RECORD SET Block Start
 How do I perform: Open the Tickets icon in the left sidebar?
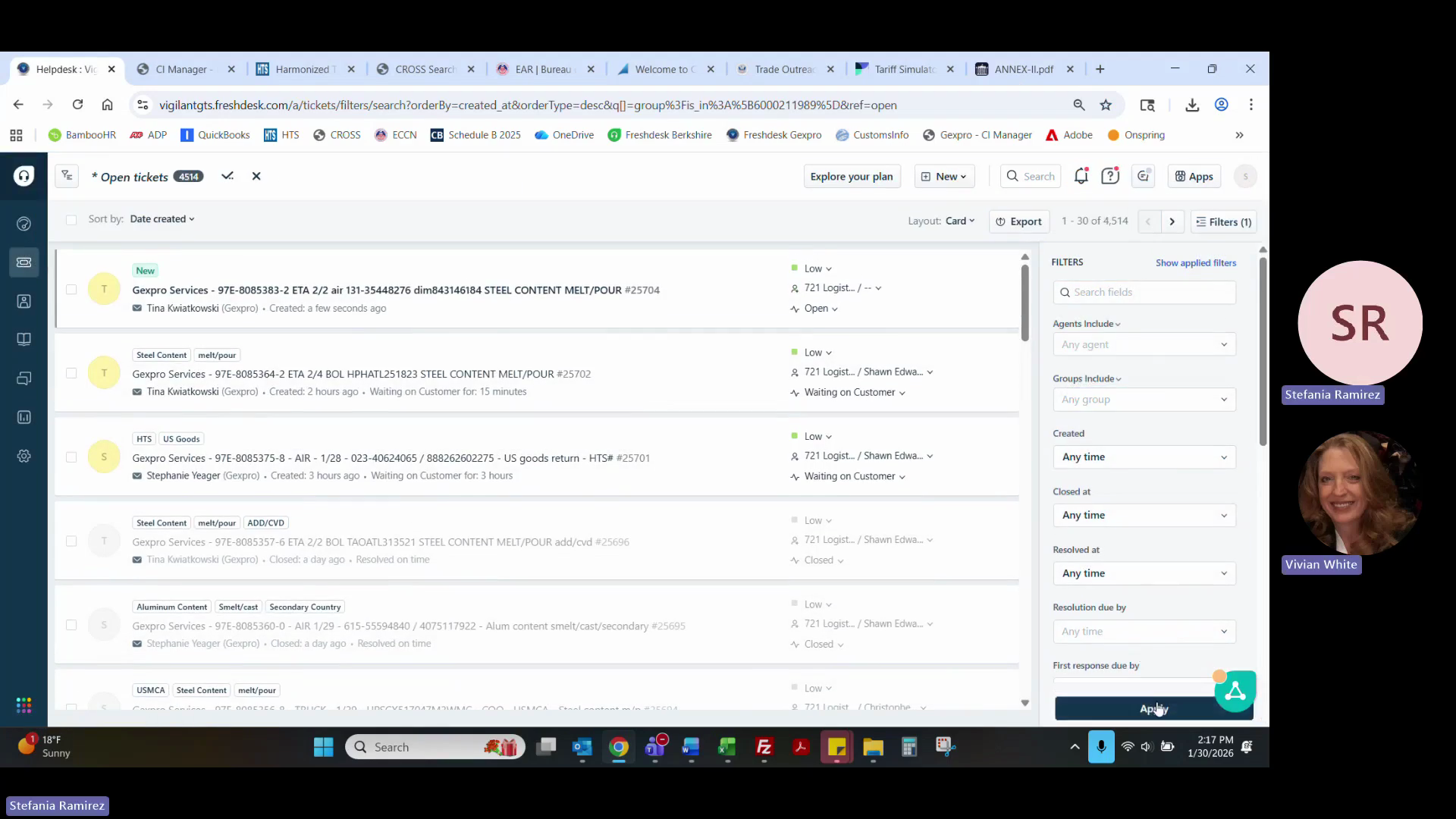(x=24, y=262)
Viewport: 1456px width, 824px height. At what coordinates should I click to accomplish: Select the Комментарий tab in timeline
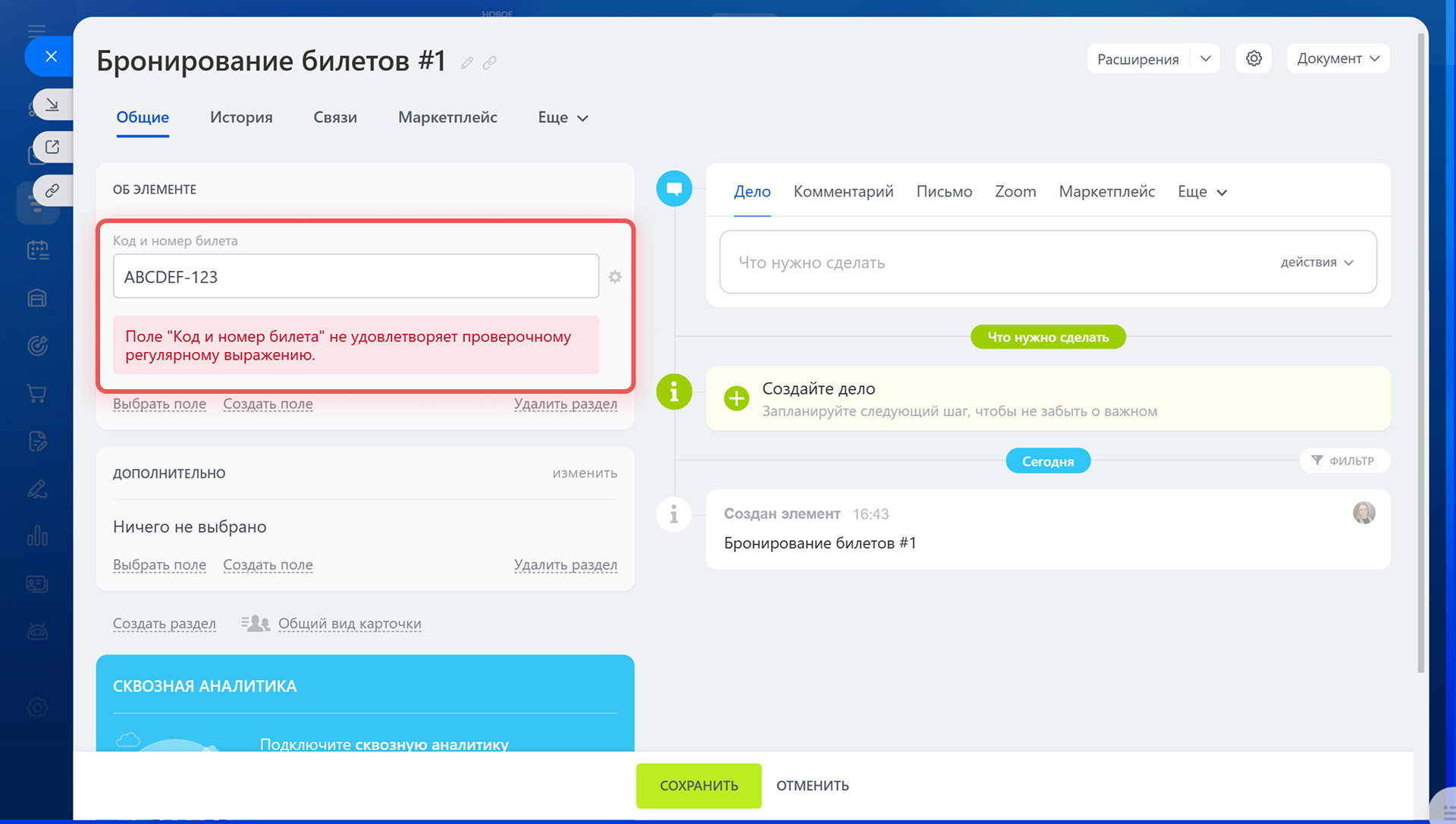(843, 192)
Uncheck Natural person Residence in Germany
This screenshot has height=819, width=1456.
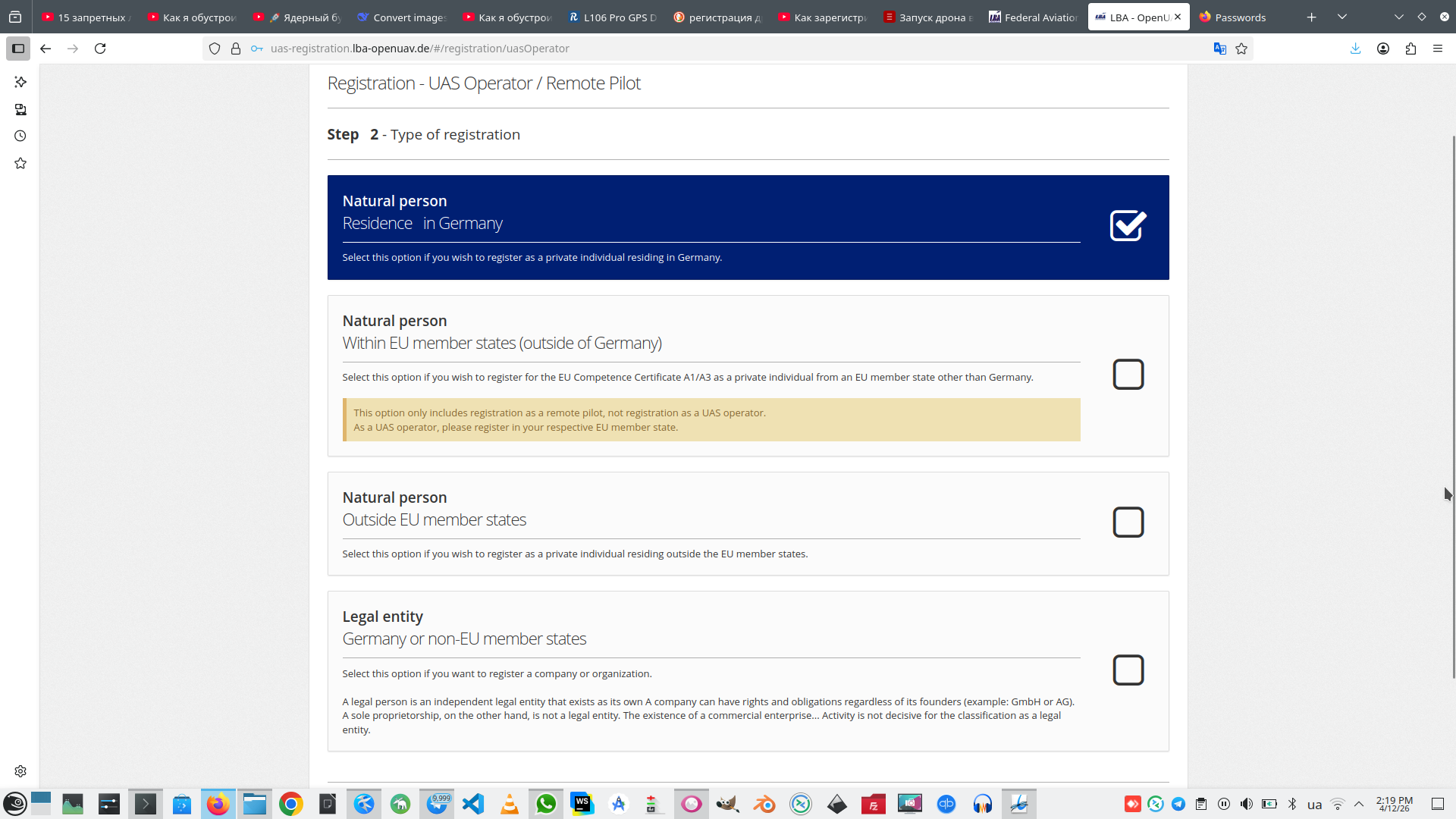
RECORD SET Block End
- DIRECTIONS FOR THIS TASK
Each entry is to be written out again word for word, and any pictures are to be omitted.

- SOLVED EXERCISE
 How do I perform: Open the Tickets icon in the left sidebar?
(x=24, y=262)
Viewport: 1456px width, 824px height. At what coordinates should I click to accomplish: Select the Комментарий tab in timeline
(843, 192)
Uncheck Natural person Residence in Germany
This screenshot has height=819, width=1456.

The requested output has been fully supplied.